• _Activity_: Having found the line containing "This screenshot has height=408, width=640." in the records below, copy that line and each later one exactly, dropping pictures.
++++++++++++++++++++
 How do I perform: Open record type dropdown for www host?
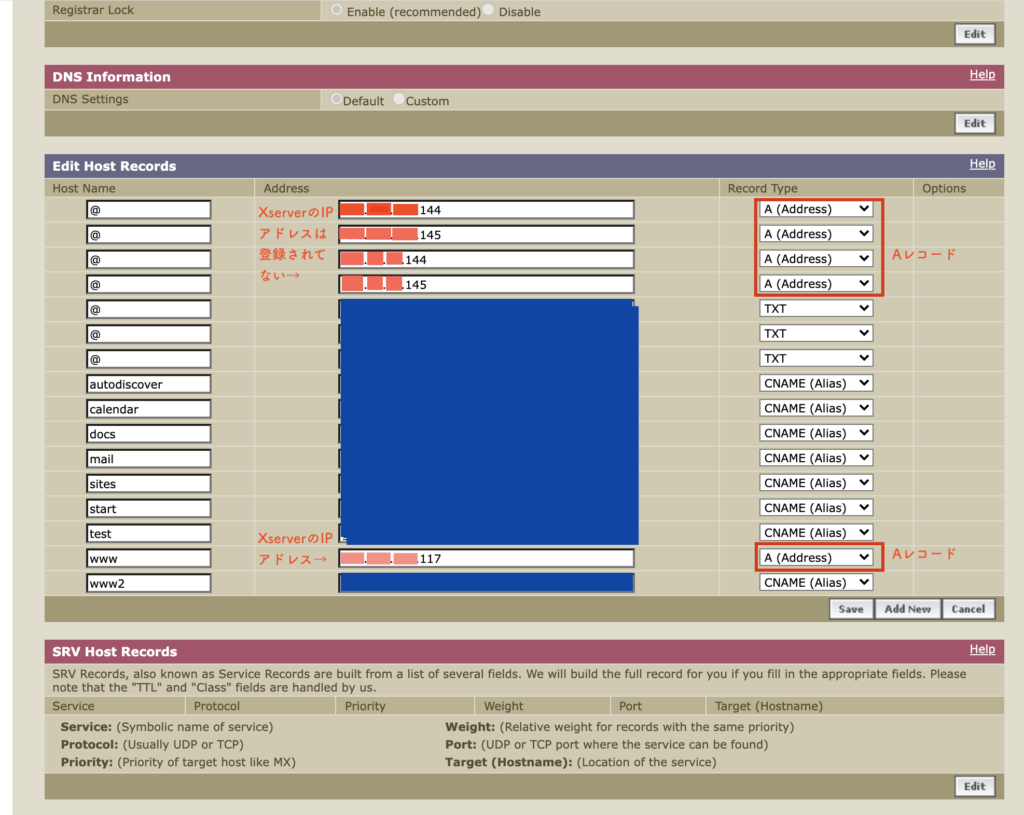pyautogui.click(x=816, y=558)
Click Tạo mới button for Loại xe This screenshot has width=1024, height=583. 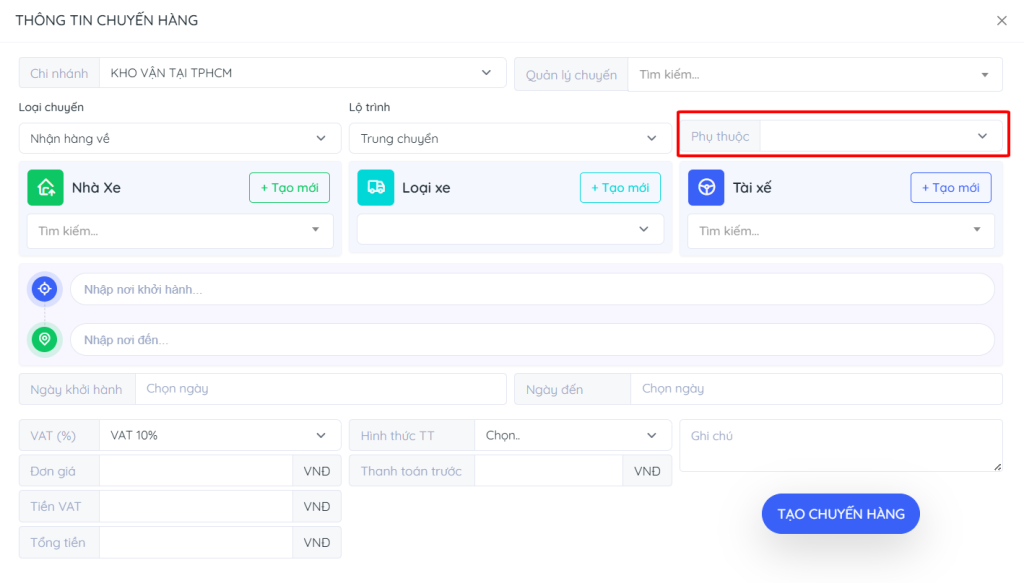tap(620, 188)
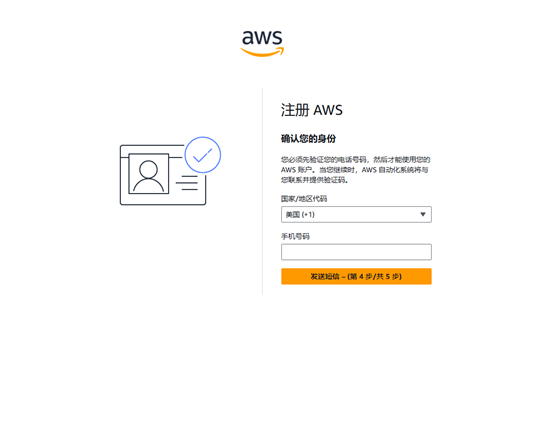Click the text lines on ID card illustration
553x440 pixels.
[187, 183]
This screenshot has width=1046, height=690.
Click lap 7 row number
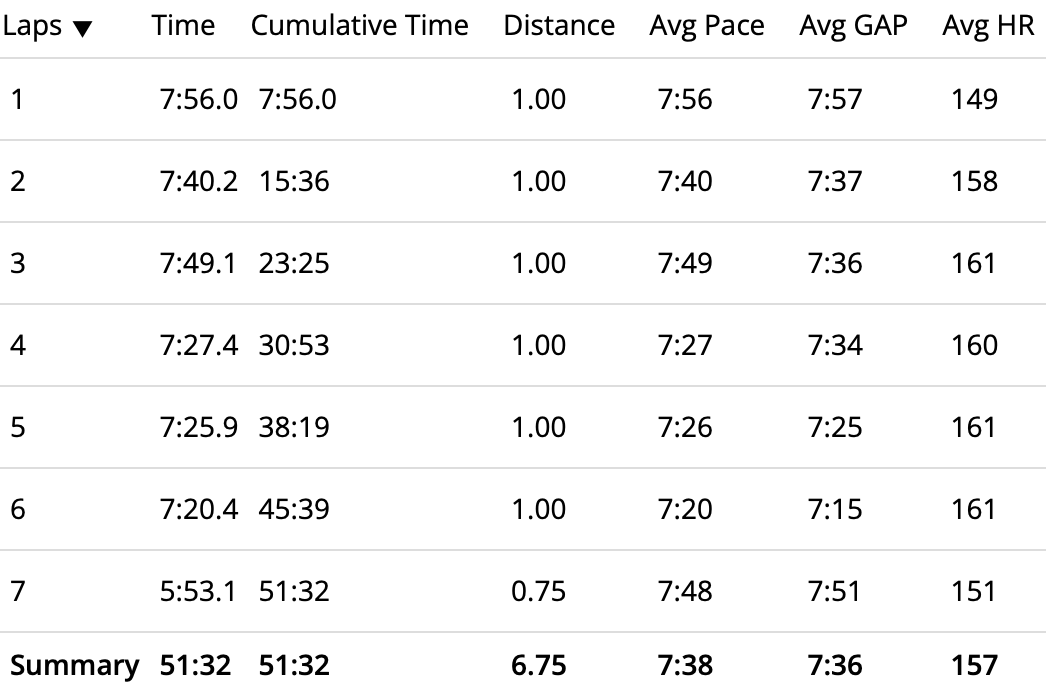(x=17, y=591)
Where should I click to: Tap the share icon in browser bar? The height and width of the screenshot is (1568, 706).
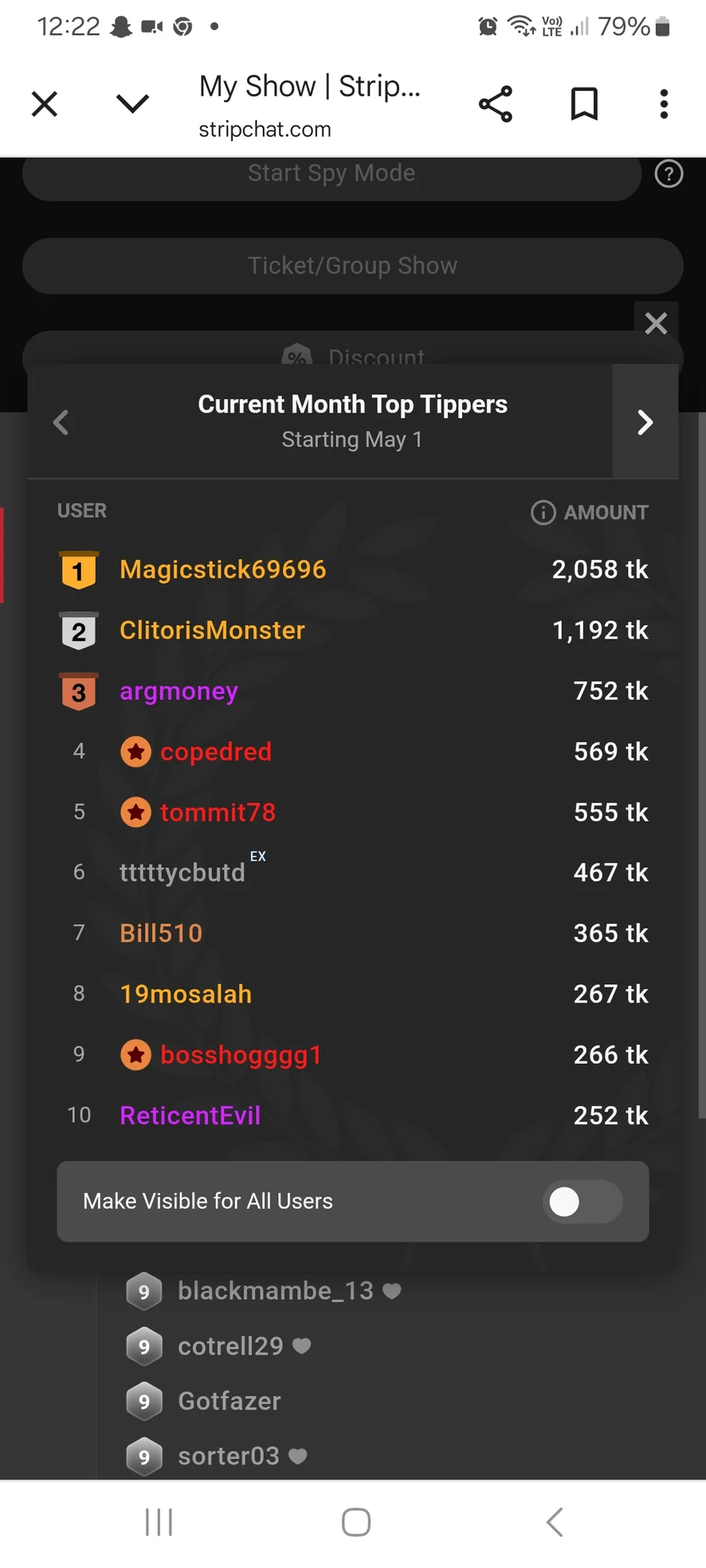click(x=495, y=104)
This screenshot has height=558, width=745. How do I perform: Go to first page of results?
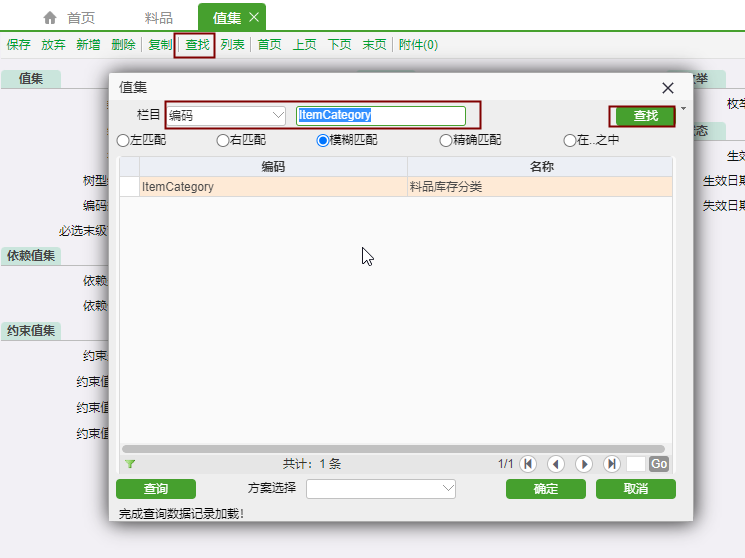click(x=528, y=464)
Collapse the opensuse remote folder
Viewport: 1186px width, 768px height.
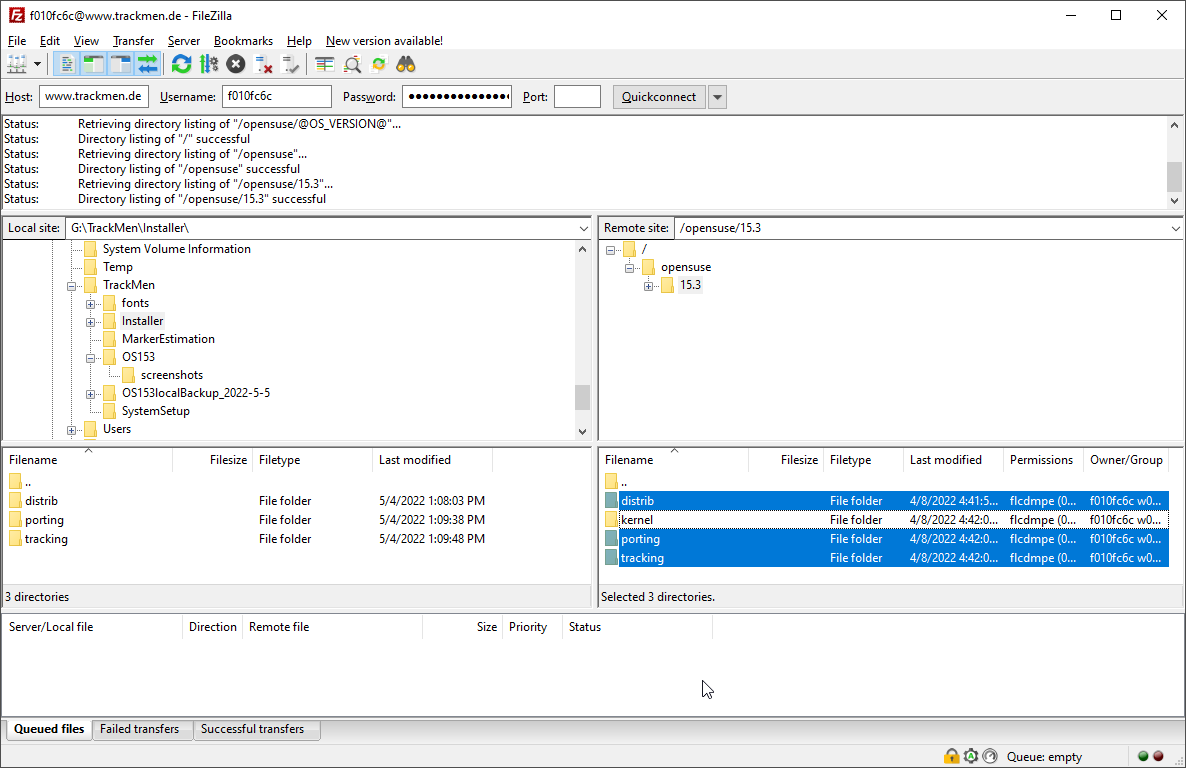629,267
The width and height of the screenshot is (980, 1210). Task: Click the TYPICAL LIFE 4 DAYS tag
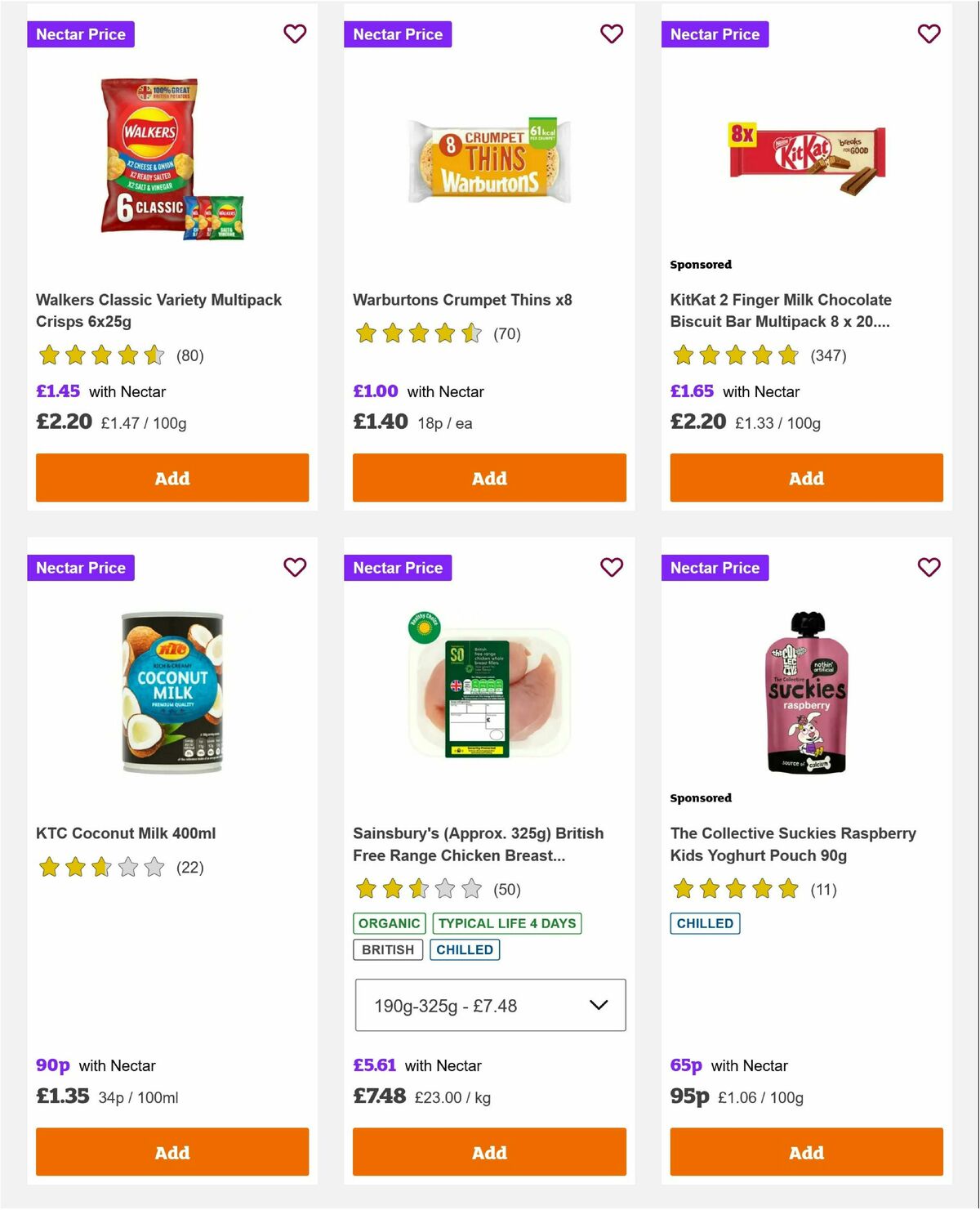pos(508,923)
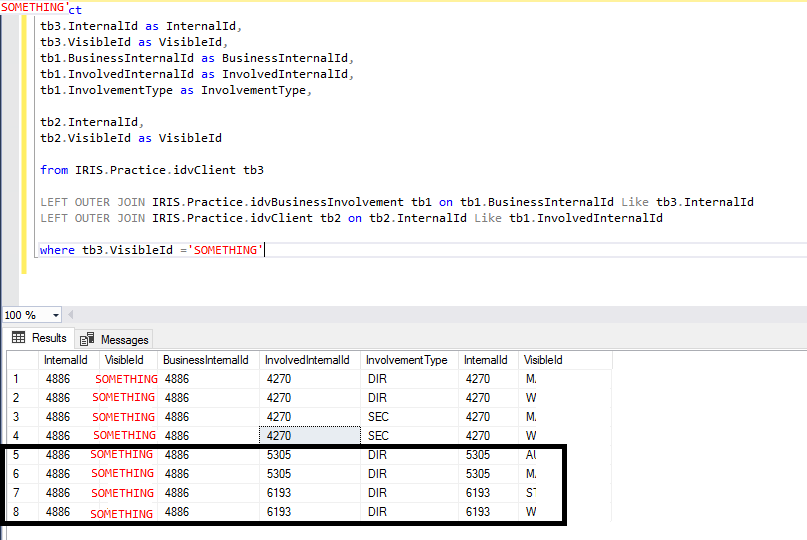Click the top-left select-all grid corner
This screenshot has height=540, width=807.
(21, 360)
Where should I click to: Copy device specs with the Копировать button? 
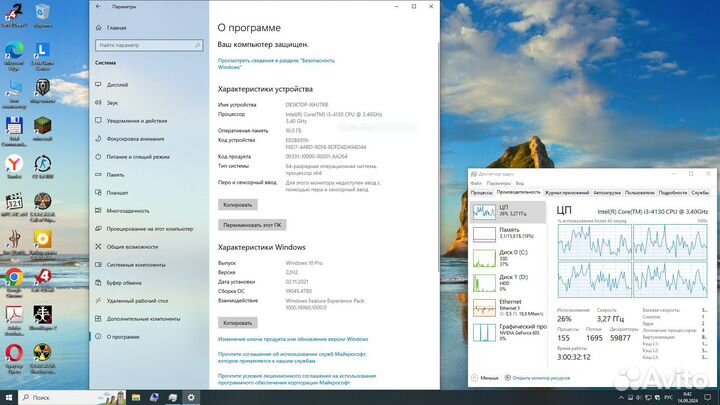coord(238,204)

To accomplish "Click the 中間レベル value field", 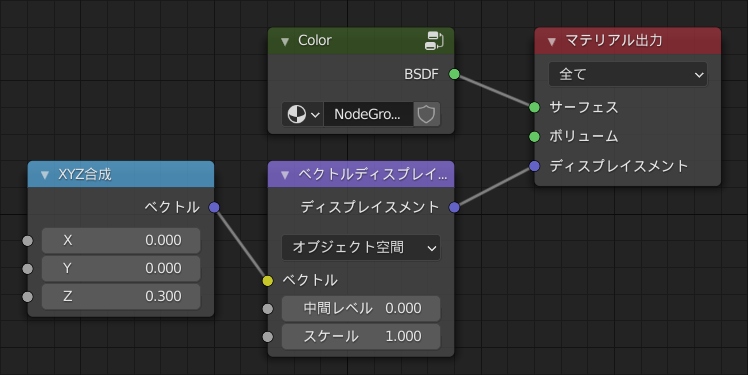I will click(x=361, y=309).
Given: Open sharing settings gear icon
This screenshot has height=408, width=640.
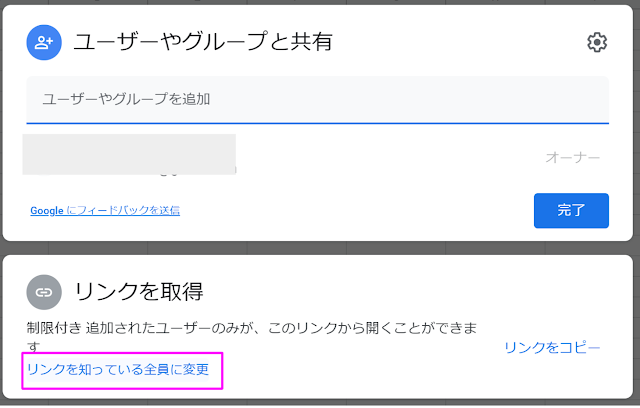Looking at the screenshot, I should click(x=597, y=42).
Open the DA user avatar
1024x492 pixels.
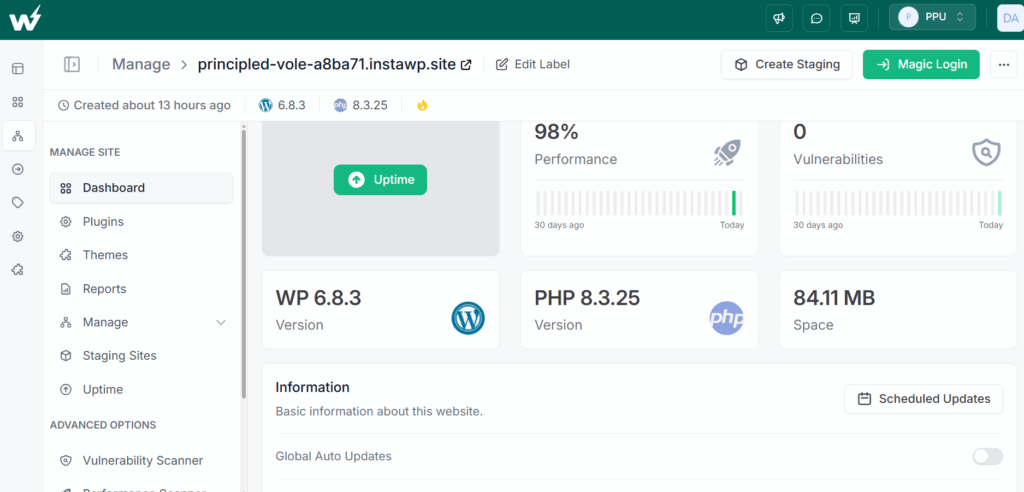[x=1010, y=18]
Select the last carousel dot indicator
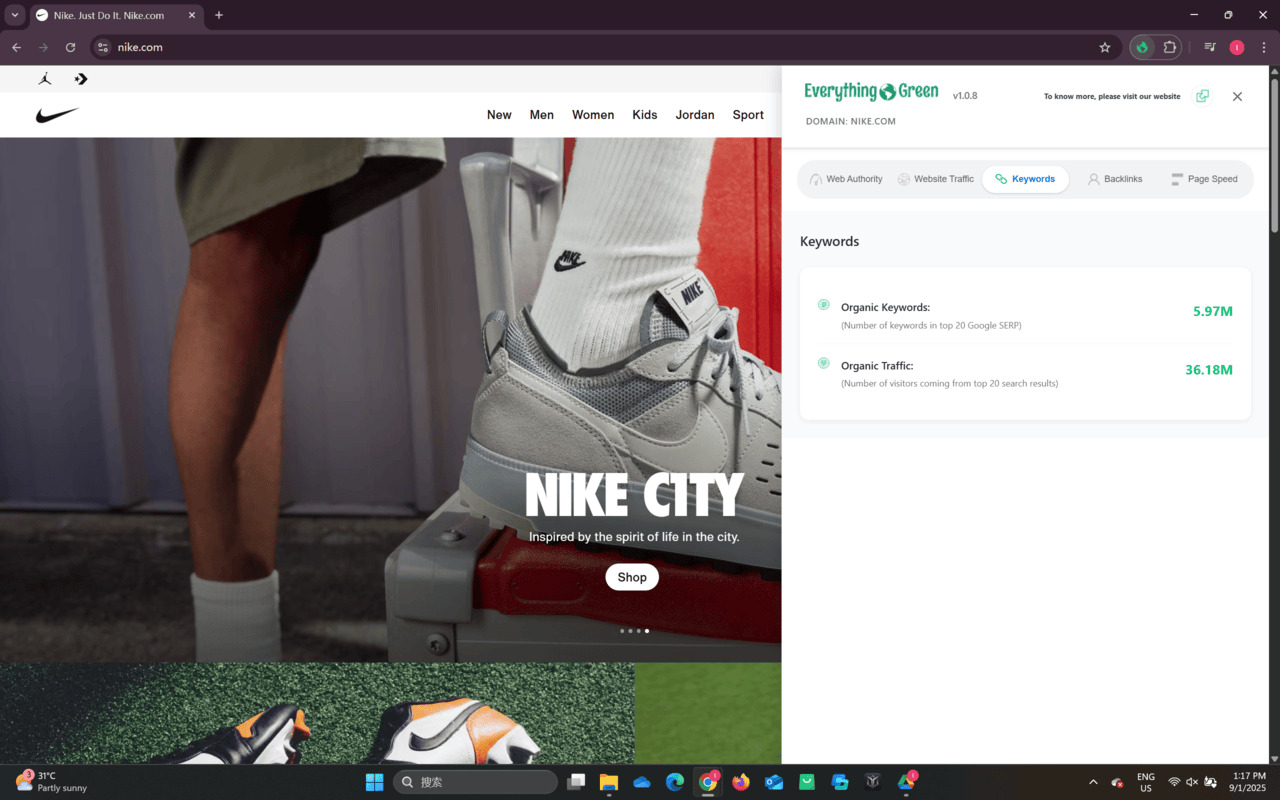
++++++++++++++++++++
• _Task output_:
This screenshot has height=408, width=640.
Looking at the screenshot, I should click(x=597, y=42).
Open the DA user avatar
1024x492 pixels.
[x=1010, y=18]
Select the last carousel dot indicator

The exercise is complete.